She comes out of the kitchen carrying a large tray with everything on it. Four slices of bread. A slice of ham (not at all thin-cut).
Two slices of cheese. A little glass dish of red jam. Oh, yes. Real
cherry jam. And REAL butter. Sugar, coffee, milk. An orange on
top of all that as well. And the egg, of course.

Solicitously, she sets everything down on the little table, already
laid. She walks over to Mr Koopman's bed. He has woken up at
last. But he doesn't seem to be quite as good as usual today. He is
sitting half-upright in bed and his eyes do look odd. A bit wild. He
might be ill.
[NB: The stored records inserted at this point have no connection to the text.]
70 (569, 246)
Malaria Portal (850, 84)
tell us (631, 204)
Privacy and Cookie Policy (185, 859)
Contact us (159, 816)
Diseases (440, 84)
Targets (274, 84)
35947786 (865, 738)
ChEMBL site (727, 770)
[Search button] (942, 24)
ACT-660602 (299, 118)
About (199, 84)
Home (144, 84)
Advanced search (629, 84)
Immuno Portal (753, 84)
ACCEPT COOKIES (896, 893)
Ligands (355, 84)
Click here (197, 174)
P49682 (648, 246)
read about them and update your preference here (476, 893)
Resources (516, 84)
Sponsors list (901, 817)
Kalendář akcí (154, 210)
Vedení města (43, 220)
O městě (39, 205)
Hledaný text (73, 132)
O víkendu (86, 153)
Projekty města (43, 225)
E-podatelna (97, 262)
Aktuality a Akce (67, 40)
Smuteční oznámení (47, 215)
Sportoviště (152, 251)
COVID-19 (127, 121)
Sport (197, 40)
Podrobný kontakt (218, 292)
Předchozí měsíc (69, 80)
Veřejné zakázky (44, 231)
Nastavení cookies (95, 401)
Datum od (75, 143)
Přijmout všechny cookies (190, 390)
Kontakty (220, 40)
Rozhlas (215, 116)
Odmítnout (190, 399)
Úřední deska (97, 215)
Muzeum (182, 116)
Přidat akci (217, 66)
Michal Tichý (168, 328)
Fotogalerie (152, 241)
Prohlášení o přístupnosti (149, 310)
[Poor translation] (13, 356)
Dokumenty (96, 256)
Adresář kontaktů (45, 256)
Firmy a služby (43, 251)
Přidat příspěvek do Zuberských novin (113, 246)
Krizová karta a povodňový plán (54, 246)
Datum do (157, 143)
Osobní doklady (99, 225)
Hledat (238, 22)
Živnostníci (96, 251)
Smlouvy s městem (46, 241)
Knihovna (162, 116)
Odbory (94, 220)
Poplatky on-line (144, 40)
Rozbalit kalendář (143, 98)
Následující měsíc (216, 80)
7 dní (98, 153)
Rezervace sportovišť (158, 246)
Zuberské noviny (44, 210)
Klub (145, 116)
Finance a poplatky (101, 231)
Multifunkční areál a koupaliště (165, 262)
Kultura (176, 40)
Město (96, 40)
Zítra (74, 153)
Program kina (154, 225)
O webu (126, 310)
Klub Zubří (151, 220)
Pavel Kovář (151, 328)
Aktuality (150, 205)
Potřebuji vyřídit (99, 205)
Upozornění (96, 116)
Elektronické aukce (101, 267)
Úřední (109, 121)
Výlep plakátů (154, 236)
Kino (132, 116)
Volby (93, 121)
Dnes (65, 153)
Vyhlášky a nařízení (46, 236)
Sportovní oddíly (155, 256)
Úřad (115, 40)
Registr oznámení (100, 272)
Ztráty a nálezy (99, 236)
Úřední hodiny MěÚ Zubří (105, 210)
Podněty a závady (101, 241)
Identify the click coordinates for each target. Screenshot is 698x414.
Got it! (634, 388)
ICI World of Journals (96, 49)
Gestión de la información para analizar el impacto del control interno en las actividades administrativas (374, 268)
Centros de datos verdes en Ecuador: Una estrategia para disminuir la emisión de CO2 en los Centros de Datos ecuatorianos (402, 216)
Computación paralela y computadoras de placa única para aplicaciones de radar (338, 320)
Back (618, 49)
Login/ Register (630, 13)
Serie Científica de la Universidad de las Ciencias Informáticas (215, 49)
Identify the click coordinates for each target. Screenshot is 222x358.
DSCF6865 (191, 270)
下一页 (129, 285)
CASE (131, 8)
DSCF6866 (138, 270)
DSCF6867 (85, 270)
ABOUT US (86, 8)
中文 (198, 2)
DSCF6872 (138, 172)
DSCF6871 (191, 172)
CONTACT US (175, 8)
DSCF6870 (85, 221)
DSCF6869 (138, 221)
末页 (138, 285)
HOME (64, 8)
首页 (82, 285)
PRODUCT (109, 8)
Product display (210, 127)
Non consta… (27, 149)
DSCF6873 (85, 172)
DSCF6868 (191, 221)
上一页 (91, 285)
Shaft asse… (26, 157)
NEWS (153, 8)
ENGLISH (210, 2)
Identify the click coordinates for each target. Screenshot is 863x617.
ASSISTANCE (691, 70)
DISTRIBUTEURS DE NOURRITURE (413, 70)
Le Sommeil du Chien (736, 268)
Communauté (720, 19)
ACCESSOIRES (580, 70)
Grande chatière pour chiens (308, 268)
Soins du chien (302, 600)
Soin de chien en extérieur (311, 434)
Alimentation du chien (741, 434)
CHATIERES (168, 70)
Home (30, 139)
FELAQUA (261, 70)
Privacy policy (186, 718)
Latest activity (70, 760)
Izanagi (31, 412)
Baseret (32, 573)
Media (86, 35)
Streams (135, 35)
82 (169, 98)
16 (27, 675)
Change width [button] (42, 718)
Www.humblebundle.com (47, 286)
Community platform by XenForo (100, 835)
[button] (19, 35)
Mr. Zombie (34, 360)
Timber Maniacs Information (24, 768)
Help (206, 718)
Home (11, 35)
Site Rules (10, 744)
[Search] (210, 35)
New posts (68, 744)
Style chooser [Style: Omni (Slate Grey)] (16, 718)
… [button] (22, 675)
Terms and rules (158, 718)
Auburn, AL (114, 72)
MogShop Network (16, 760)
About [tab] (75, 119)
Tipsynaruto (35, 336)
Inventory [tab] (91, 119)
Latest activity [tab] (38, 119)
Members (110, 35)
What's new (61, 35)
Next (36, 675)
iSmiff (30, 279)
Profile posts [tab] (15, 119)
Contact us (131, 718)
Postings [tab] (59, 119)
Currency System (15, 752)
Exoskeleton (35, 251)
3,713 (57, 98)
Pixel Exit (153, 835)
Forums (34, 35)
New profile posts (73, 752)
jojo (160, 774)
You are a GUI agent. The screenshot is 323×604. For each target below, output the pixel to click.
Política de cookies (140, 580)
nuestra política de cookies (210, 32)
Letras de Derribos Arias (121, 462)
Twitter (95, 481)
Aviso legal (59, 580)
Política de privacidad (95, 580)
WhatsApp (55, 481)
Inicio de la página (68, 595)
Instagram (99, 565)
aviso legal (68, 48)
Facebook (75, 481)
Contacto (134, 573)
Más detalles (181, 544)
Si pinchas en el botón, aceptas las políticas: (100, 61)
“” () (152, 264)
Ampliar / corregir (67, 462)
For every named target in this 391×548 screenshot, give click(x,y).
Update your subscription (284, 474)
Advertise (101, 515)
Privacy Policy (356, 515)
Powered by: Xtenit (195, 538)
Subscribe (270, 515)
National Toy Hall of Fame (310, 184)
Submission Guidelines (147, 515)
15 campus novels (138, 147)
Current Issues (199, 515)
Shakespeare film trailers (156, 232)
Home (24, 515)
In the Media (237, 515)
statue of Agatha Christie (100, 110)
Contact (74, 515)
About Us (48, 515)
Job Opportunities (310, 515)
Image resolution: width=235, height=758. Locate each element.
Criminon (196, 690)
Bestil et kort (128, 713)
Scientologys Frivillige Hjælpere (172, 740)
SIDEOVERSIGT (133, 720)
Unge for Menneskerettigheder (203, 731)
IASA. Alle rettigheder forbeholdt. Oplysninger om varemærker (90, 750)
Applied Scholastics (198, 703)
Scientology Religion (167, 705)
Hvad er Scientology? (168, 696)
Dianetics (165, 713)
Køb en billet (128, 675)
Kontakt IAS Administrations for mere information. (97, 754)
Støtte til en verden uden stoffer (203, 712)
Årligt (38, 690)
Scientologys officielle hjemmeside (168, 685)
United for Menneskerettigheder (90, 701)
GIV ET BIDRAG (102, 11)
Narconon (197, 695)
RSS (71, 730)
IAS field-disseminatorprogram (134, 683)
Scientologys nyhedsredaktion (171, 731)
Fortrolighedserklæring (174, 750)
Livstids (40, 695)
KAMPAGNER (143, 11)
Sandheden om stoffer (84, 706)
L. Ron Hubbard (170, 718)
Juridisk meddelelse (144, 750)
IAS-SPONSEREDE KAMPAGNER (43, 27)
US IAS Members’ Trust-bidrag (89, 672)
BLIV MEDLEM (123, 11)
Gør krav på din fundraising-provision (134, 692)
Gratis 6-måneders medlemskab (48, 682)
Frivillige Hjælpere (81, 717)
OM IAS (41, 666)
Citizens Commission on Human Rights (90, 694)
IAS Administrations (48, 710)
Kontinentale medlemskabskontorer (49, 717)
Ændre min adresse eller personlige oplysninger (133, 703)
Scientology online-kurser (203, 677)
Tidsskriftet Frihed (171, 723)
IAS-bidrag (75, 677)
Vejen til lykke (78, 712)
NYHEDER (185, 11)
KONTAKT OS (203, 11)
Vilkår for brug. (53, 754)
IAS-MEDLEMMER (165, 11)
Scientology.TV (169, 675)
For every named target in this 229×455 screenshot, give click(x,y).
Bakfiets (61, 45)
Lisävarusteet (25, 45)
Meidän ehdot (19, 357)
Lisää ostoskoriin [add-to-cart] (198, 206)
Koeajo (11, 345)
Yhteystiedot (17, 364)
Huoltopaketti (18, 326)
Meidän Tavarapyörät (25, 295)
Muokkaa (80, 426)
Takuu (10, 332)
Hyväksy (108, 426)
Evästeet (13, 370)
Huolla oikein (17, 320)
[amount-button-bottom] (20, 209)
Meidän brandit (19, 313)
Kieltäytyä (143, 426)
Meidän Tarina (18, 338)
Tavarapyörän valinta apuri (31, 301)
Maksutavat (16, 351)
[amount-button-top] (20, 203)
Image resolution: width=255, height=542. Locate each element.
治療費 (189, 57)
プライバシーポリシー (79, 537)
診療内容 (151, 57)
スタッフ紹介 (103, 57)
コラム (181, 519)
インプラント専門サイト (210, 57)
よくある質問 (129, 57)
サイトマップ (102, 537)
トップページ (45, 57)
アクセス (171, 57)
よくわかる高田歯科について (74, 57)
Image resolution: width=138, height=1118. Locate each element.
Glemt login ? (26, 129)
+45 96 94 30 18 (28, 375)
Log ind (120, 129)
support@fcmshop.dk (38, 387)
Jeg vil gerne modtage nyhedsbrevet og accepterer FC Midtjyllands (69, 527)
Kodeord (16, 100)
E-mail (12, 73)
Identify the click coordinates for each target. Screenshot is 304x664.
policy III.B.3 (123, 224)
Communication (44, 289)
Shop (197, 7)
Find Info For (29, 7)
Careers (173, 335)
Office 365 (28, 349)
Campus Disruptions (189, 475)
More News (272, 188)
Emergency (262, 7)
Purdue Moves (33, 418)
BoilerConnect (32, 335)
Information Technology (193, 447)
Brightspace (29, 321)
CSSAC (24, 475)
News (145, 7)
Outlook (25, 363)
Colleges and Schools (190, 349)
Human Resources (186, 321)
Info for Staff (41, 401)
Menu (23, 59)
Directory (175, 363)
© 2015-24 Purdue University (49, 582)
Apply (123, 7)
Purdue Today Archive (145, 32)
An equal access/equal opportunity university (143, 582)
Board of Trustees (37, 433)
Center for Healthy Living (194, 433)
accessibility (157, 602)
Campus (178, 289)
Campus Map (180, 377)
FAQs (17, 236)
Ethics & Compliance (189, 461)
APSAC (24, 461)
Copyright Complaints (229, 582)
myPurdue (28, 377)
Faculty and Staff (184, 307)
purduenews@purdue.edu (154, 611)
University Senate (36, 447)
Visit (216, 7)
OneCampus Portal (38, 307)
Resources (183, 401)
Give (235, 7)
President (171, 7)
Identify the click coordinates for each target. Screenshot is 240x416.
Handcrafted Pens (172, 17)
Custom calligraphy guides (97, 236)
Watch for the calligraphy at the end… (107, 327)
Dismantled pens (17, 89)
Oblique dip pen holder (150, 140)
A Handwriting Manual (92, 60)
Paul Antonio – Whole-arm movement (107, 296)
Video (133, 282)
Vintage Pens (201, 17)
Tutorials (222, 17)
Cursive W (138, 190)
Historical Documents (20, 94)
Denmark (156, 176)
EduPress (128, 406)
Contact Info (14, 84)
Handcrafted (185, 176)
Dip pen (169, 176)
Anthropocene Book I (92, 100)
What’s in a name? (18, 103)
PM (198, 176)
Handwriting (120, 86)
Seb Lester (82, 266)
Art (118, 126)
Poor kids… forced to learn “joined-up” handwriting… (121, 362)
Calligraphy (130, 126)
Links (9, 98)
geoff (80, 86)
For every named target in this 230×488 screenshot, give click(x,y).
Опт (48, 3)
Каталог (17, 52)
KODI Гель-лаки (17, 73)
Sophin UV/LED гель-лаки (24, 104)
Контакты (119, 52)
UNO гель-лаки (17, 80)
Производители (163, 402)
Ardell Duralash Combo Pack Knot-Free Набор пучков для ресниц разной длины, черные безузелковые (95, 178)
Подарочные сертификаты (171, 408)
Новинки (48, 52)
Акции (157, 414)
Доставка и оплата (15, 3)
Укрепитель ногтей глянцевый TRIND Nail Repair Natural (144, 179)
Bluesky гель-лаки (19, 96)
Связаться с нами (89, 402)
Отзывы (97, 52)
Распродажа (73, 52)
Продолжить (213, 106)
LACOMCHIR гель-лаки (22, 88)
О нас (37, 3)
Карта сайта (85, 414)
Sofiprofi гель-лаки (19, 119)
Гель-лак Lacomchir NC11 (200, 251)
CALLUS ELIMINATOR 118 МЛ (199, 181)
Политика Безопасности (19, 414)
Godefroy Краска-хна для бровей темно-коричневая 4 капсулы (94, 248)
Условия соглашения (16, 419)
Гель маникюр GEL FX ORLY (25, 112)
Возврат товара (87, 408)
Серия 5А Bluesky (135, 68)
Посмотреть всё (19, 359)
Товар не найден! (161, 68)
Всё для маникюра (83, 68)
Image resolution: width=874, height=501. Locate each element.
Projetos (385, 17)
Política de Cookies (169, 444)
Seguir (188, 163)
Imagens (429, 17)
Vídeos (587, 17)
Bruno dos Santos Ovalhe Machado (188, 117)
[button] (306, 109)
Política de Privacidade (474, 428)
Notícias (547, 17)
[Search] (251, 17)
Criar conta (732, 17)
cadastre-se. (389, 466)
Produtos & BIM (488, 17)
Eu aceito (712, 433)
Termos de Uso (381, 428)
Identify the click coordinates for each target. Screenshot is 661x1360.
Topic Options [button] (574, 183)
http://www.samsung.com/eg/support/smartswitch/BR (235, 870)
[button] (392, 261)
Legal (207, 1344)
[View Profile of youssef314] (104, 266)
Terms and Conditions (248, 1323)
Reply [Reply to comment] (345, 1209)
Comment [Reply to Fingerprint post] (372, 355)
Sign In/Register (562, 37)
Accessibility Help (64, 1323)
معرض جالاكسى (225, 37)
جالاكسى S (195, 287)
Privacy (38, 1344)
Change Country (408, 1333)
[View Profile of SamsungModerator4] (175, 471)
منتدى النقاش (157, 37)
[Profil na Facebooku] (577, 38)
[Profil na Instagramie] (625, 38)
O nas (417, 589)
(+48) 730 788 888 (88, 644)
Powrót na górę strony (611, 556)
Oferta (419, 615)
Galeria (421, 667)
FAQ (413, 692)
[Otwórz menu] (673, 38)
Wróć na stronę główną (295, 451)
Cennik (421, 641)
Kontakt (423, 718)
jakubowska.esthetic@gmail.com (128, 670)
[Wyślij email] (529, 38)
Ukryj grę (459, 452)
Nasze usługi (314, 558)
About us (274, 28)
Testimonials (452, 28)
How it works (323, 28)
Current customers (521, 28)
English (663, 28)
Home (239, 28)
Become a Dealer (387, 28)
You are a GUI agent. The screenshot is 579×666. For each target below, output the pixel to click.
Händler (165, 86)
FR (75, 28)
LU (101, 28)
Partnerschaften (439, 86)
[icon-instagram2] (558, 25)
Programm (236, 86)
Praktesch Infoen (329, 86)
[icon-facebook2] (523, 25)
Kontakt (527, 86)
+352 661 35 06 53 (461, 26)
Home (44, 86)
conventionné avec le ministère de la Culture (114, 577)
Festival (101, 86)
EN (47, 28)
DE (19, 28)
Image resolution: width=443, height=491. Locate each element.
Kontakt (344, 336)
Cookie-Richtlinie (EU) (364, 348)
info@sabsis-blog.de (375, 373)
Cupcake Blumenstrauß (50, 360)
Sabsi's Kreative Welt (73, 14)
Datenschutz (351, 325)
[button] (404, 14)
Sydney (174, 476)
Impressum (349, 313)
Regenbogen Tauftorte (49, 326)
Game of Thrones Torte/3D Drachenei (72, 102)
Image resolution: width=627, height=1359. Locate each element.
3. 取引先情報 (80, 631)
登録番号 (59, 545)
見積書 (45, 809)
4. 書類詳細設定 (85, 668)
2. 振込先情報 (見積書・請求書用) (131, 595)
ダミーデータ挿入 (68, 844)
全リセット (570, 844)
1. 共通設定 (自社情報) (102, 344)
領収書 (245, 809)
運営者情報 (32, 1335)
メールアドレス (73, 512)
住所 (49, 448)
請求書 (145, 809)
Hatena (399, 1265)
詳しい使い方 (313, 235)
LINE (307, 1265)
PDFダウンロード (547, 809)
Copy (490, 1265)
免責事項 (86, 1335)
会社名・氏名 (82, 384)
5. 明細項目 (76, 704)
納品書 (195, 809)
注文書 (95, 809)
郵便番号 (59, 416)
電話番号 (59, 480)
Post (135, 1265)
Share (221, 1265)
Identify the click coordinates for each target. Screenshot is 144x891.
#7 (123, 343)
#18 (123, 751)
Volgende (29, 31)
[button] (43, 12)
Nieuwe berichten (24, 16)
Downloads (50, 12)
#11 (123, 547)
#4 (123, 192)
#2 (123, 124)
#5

Then he must stay in bed and the entire breakfast
thing is off. Then she has laid the table for nothing. And all that
work. You often get disappointments with these old folks, you do.
Yet, the good old orderly decides to encourage him to leave his
bed. There's always something doing with the gentlemen, after all.
Of a temporary nature, in the main.

'Come on, out of bed, Dirk. Then I'll get you dressed.'

Mr Koopman's Christian name is Dirk.

The orderly is standing at his bedside now and in a motherly
way she pinches the calf of the leg sticking out from underneath
the blankets.

She can't have hurt him with that!

But Mr Koopman is making some of those funny noises that
aren't human at all, and ones you wouldn't expect from senile
gentlemen either. Not squeaking. Not groaning. Not growling.
They're creepy.

'I think he's having me on,' the orderly says.

'There's no gratitude in the man. Never been any either.'

And she starts to get angry.

She walks back to the little table.

'If you don't get out of bed now and come and eat, I'll take the
lot away again. Then you won't be having a thing. Then I'll tie
you down to your bed. Then I'll teach you to stay in bed. Then
you won't be getting out all week. Then you won't be allowed to
chew your baccy either.'

With senile gents you never can tell what arguments they're
susceptible to. And Mr Koopman is highly addicted to his baccy.
Now indeed he does get out of bed. There's something not quite
right, all the same. Mr Koopman is still quite nimble on his pins.
Yet never bouncy. And now he's suddenly making all those little
hops. Like a pierrot loosening up his muscles with jumps, and
exercising. It doesn't suit his age, and it isn't human at all, for that
matter. With a few of those hops he has reached the sunlounge.
Now he looks outside with an expression on his face as if
everything to be seen in that garden is perfectly new to him.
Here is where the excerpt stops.